Analysis of Tornadogenesis Failure Using Rapid-Scan Data from the Atmospheric Imaging Radar

Tornadogenesis in supercell thunderstorms has been a heavily studied topic by the atmospheric science

community for several decades. However, the reasons why some supercells produce tornadoes, while others

in similar environments and with similar characteristics do not, remains poorly understood. For this study,

tornadogenesis failure is defined as a supercell appearing capable of tornado production, both visually and

by meeting a vertically contiguous differential velocity (ΔV) threshold, without producing a sustained tornado.

Data from a supercell that appeared capable of tornadogenesis (but which failed to produce a sustained

tornado) was collected by the Atmospheric Imaging Radar (the AIR, a high temporal resolution radar) near

Denver, CO on 21 May 2014. These data were examined to explore the mechanisms of tornadogenesis failure

within supercell thunderstorms. Analysis was performed on the rear-flank downdraft (RFD) region and

mesocyclone, as previous work highlights the importance of these supercell features in tornadogenesis. Preliminary

results have found a lack of vertical continuity in rotation between the lowest level of data analyzed

(100 m AGL), and heights aloft (> 500 m AGL). A relative maximum in DV occurred approximately 100 m

AGL (0.5° in elevation on the radar) around the time of suspected tornadogenesis failure; this contrasts with

weaker ΔV at elevations aloft. Additionally, the RFD produced by the Denver Supercell had a peak in intensity

aloft (between 2.5 and 3 km in height) just prior to the time of tornadogenesis failure, while simultaneously

experiencing a relative minimum in intensity in the layer between the ground and 1 km.

━━━━━━━━━━

=== AIM OF THE TASK ===
Reproduce word for word the stretch of the tornadogenesis failure text from "Analysis of Tornadogenesis" through "a sustained tornado.".

━━━━━━━━━━

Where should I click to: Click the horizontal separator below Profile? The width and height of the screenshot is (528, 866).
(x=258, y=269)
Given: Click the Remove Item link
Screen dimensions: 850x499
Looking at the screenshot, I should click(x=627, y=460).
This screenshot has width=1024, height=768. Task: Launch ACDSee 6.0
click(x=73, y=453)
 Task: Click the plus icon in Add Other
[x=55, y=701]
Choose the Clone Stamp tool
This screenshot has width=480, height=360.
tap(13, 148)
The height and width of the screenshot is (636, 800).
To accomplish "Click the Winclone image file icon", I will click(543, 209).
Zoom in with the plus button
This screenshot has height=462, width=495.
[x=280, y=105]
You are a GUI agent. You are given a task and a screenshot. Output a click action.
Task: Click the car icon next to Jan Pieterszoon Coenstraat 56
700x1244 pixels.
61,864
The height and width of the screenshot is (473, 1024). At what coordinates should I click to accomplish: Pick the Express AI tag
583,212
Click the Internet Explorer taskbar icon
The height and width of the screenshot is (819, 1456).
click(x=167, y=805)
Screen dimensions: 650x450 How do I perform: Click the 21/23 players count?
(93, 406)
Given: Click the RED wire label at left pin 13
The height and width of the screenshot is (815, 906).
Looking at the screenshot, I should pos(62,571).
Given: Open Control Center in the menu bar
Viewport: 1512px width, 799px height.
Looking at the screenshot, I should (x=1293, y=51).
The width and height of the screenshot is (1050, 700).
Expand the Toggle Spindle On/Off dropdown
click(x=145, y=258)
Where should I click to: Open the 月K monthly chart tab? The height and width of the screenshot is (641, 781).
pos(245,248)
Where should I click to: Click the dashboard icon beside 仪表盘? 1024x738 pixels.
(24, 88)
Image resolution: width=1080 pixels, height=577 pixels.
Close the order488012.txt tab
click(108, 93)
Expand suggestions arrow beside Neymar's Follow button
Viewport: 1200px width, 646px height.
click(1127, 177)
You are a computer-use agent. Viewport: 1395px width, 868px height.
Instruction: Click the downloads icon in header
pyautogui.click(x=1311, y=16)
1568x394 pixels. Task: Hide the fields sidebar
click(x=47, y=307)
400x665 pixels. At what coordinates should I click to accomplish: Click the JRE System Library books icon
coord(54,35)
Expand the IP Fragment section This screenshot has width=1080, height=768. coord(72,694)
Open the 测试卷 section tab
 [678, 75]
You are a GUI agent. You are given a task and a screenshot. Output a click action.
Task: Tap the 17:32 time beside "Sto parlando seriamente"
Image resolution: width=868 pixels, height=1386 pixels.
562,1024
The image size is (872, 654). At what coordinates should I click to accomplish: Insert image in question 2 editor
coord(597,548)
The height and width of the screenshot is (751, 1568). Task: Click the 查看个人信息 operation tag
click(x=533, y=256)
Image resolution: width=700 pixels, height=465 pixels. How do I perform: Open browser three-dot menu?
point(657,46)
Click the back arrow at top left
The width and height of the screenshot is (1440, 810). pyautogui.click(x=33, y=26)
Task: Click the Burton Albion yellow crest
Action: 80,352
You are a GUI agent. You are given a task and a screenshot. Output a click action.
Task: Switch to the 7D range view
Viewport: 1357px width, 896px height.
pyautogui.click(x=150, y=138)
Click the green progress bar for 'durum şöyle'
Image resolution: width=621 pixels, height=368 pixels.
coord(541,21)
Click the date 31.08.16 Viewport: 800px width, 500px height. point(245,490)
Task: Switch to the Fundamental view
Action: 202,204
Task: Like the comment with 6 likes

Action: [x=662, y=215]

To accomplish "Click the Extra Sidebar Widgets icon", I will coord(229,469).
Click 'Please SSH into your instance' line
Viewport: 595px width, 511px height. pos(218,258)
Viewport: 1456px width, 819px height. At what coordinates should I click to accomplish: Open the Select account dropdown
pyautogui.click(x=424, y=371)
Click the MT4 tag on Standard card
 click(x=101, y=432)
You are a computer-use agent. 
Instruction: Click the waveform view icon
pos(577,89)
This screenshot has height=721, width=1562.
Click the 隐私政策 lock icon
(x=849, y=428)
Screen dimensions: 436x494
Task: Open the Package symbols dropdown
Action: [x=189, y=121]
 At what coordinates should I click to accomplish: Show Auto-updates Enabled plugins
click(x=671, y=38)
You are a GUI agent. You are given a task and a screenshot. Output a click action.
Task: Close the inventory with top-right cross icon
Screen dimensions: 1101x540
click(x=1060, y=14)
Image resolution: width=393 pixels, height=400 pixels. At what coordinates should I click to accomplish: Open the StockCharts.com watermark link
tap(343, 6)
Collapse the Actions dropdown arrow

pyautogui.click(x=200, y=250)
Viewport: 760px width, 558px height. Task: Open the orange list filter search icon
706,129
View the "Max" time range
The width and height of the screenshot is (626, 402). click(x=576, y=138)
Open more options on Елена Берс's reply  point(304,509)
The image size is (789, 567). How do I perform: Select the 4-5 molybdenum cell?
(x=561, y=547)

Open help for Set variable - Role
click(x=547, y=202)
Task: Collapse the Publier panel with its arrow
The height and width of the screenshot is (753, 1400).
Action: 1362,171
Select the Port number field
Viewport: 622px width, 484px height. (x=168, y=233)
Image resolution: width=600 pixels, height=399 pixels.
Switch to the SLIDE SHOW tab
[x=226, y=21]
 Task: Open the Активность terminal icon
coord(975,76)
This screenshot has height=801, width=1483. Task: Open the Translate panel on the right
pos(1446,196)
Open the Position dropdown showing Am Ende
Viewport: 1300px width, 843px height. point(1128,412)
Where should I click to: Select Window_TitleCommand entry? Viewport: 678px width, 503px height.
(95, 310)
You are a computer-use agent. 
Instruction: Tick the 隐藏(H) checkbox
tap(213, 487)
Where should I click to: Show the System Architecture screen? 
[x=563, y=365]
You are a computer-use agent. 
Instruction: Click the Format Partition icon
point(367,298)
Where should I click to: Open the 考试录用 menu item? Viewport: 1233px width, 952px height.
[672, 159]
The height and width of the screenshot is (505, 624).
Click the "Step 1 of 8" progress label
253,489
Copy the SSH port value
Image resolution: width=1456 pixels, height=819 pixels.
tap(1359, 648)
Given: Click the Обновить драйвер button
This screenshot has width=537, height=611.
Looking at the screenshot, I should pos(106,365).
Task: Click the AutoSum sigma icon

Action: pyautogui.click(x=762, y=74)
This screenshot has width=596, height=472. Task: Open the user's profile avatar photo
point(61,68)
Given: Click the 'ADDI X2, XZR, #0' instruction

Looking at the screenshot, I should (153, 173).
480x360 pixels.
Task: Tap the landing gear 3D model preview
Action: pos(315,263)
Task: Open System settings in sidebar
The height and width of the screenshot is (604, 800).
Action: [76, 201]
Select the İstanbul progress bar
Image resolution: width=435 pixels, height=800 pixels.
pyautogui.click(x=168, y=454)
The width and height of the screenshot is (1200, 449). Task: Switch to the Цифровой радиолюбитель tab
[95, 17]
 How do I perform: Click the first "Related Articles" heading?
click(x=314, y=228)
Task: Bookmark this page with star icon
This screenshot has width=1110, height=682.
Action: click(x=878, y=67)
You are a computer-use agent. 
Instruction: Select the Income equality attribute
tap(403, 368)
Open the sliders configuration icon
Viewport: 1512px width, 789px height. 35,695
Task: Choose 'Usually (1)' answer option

━━━━━━━━━━

=== TASK RESPONSE ===
Analysis of Tornadogenesis Failure Using Rapid-Scan Data from the Atmospheric Imaging Radar

Tornadogenesis in supercell thunderstorms has been a heavily studied topic by the atmospheric science

community for several decades. However, the reasons why some supercells produce tornadoes, while others

in similar environments and with similar characteristics do not, remains poorly understood. For this study,

tornadogenesis failure is defined as a supercell appearing capable of tornado production, both visually and

by meeting a vertically contiguous differential velocity (ΔV) threshold, without producing a sustained tornado.